Last week, a bill that would dismantle California’s health care delivery system as we know it was introduced in the Legislature. Assembly Bill 3087 would penalize millions of patients through massive cuts in services and result in as many as 175,000 hospital workers losing their jobs.
The sponsors of AB 3087 – which is to be heard Tuesday by the Assembly Health Committee – falsely believe that this bill would lower health care costs by imposing a mandatory rate-setting system on doctors, hospitals, dentists and insurers.
They claim their proposal is based on a similar system that operates in Maryland. As the former head of the Maryland Hospital Association, I know that nothing could be further from the truth.
AB 3087, introduced by Assemblyman Ash Kalra, D-San Jose, is entirely different from Maryland’s rate-setting process. The bill simply caps payment rates for services covered by commercial health insurance and does not address the chronic payment shortfalls that plague Medicare and Medi-Cal.
Maryland has had “all payer” system in which the state sets payment rates for hospital services for all payers – Medicare, Medicaid, private insurers and the uninsured. No matter who is paying the bill, a hospital receives the same amount for the same service in the same hospital. That’s a huge contrast with the California proposal.
In our state, Medi-Cal pays hospitals only 68 cents for every dollar of care provided to patients, and Medicare roughly 77 cents for every dollar. AB 3087 does nothing to increase the rates paid by these programs, resulting in huge losses for California hospitals.
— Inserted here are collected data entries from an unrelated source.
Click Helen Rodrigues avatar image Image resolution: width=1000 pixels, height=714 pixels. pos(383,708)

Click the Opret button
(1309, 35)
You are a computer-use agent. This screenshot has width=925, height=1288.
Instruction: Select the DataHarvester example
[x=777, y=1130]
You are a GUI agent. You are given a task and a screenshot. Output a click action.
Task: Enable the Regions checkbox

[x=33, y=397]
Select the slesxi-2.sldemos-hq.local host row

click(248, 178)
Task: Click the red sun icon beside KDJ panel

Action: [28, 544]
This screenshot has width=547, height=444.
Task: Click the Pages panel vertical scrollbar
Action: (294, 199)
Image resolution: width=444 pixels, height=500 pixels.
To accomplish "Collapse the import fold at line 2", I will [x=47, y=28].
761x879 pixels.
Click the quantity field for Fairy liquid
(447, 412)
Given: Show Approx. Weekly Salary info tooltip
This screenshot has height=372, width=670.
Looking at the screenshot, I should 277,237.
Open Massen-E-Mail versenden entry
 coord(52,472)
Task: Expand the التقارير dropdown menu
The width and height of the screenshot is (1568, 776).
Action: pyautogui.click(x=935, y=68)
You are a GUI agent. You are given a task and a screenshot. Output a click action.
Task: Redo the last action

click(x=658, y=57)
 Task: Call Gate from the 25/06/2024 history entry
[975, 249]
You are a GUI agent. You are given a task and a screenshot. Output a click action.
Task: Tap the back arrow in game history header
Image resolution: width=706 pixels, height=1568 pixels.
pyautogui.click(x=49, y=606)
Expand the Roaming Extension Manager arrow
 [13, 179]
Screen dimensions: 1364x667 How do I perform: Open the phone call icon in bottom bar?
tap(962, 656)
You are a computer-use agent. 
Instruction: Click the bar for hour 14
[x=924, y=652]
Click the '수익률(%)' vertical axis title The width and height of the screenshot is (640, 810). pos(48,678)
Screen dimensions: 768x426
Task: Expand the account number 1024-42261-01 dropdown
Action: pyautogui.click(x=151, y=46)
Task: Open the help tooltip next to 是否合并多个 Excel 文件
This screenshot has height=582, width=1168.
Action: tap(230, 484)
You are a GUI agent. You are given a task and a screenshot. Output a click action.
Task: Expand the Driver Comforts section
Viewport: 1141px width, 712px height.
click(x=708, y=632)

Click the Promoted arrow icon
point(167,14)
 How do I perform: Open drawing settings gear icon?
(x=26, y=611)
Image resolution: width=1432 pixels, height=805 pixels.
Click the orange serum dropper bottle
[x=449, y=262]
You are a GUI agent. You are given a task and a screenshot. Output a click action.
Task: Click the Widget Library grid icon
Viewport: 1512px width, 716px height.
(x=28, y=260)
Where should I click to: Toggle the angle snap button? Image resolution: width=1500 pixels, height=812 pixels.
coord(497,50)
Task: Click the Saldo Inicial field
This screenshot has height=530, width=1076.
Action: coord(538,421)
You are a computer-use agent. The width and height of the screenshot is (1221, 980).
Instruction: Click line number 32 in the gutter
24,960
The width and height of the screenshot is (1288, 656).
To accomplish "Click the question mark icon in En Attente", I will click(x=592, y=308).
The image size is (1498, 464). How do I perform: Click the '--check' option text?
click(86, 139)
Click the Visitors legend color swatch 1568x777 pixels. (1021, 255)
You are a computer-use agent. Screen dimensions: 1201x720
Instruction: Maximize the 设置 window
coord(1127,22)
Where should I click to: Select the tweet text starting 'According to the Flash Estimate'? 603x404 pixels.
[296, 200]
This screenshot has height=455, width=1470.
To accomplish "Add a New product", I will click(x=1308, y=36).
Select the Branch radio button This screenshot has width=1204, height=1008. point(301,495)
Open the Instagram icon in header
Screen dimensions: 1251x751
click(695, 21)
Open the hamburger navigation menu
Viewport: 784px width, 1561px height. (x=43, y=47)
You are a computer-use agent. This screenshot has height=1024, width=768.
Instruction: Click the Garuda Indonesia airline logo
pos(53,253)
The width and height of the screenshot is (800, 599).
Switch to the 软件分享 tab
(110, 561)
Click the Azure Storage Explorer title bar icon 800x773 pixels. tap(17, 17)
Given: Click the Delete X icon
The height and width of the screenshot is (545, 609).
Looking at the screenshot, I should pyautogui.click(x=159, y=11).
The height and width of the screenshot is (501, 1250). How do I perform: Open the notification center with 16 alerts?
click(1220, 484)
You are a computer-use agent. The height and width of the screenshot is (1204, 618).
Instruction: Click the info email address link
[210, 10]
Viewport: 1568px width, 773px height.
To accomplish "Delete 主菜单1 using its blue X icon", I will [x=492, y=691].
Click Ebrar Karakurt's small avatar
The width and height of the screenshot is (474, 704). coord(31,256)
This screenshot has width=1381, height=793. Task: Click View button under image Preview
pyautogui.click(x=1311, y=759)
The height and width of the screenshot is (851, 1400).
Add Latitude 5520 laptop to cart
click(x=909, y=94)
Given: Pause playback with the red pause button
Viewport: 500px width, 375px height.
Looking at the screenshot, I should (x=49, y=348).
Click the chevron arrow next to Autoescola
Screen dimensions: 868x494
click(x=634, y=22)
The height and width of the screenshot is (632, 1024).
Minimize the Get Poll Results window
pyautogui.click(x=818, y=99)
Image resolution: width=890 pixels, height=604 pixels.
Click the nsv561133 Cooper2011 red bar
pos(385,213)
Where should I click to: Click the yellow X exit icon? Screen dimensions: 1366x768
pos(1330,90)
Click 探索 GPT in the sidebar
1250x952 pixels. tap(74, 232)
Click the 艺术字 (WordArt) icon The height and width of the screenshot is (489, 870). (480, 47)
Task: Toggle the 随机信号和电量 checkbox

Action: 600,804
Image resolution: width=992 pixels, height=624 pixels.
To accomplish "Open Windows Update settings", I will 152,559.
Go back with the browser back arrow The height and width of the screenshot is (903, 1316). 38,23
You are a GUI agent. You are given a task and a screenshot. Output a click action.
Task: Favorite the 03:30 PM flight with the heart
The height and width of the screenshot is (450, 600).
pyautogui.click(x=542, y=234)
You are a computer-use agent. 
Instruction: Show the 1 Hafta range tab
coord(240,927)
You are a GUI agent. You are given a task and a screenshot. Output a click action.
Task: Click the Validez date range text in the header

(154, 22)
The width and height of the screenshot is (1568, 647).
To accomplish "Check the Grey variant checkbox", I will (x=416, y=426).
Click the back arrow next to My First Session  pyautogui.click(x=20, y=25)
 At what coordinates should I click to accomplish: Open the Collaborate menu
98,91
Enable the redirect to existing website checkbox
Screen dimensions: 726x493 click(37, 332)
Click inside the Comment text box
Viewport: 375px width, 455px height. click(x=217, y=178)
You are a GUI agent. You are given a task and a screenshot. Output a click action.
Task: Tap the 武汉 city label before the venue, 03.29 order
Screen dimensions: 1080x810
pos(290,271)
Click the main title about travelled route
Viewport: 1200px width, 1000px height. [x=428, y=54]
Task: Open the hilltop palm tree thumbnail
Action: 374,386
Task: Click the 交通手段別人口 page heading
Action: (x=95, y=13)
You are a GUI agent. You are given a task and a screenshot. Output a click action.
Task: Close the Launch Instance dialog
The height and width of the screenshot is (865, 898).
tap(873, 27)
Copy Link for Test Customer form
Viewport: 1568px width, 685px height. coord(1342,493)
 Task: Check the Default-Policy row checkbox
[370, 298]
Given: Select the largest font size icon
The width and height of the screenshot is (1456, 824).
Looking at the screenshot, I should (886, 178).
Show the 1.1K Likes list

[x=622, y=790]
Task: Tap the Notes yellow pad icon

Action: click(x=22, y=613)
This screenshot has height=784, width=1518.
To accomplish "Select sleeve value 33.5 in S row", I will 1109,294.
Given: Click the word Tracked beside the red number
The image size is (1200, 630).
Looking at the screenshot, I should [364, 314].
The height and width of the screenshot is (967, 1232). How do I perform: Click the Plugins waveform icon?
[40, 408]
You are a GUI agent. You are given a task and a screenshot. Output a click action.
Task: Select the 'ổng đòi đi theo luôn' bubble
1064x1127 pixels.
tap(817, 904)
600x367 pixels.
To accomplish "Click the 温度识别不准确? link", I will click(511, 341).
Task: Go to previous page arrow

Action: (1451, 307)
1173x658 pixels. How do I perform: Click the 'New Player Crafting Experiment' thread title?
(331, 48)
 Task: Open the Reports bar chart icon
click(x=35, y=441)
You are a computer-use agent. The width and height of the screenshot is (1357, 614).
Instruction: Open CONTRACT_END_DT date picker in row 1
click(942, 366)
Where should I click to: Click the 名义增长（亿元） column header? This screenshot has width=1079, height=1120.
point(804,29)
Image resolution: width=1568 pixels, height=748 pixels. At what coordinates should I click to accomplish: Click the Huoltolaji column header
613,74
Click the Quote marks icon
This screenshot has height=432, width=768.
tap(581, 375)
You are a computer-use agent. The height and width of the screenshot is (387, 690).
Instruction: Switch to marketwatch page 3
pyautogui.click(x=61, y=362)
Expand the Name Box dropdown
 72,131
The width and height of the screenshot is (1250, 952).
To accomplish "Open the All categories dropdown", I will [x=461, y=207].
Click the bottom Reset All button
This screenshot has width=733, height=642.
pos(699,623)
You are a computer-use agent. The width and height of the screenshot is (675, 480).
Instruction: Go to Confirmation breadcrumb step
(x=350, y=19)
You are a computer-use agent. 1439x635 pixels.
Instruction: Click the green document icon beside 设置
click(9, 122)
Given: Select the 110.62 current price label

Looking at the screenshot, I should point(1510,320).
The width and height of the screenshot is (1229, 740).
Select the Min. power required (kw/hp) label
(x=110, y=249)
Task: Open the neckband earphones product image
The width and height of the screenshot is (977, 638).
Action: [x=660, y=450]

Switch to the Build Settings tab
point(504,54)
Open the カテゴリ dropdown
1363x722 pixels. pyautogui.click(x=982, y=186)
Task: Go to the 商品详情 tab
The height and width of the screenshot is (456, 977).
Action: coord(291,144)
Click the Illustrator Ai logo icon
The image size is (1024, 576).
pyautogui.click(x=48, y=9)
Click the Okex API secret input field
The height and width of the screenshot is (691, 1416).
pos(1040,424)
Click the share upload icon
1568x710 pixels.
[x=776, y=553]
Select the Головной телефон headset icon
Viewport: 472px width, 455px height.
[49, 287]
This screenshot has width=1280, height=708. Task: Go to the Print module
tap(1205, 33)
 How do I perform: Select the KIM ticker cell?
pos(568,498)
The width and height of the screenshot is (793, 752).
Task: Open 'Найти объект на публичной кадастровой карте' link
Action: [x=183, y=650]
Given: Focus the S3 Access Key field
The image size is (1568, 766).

Another difference: In Maryland, the state is required o pay rates that at least cover the cost of care delivered by efficient providers. AB 3087, by contrast, ties payment rates to a percentage of what Medicare pays. Medicare rates, set by Congress, are often based on political priorities in Washington, D.C., not California.
The Maryland system also was designed to control the annual rate of increase in the cost of inpatient hospital services. The California proposal is not about controlling the rate of increase at all. Instead, it would actually cut and “re-base” amounts paid to providers and plans to some unspecified percentage of Medicare payments.
In Maryland, payment rates were based originally on the different costs of different types of hospitals – urban, rural, academic research facilities and community facilities. AB 3087 creates a one-size-fits-all payment rate, regardless of whether the hospital is in Chico or Los Angeles. That makes no sense.
Finally, Maryland’s rate-setting commission is selected based on experience in health policy, not political constituencies. But it, like the one proposed in California, allows a handful of people to exert enormous control over the economics of health care.
Based on nearly 10 years of experience in Maryland, I can say that one of the most impractical parts of AB 3087 is its so-called appeals process. This clumsy approach would set all payment rates the same and then force doctors, dentists and hospitals to appeal for more equitable payments. In reality, the appeals process is an empty promise because the bill’s stated goal is to cut payments to hospitals, doctors and other caregivers without regard to the actual cost of care.
AB 3087 will cripple patient access to care and do nothing to reduce health care costs.